4. A Pick-me-Up Perspective on the Everyday
Believe it or not, when you visit hundreds of vineyard blocks over the years, walk through dozens of barrel rooms and participate in each year’s cycle of blending sessions it can all get a little repetitive. Really. Well, Fido has a cure for that too; there’s nothing like seeing your workday through the eyes of your dog. Wasps in the picking bins? “Fun to chase! Fun to chase!” Washing down the crush pad for the umpteenth time? “Hey silly human, squirt me with that hose, will ya?” Bungs popping out of barrels in the white cellar during barrel fermentation? “Whoo hoo, let me fetch ‘em! “ Seeing the look of excitement in Kona’s eyes whenever I gesture for her to jump up into the front seat as we head out on a vineyard visit makes me smile, and appreciate what I get to do for a living, every time.

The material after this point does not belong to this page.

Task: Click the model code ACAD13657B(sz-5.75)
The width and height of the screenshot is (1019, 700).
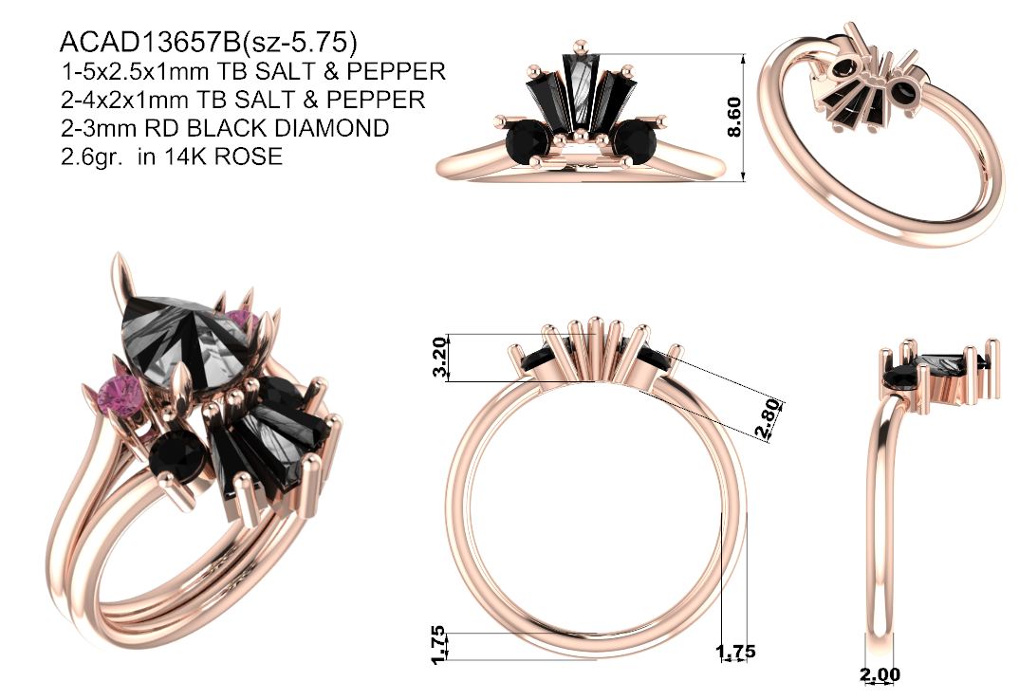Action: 208,42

5. Unconditional Love in Spite of Harvest
Hey, who else will love you when you’re stinky, sticky and haven’t showered in three days? Even if they’re only licking the Chardonnay juice off your cheek, their unconditional love and companionship (but perhaps just not the slobbery tongue action) go a long way towards soothing the wounds, physical or mental, of a long day on the job.
This blog entry would not have been possible without Kim Kuenlen and her wonderful NorCal Aussie Rescue organization. We adopted our Kona in 2005. As she approaches 14, she still acts like a crazy pup.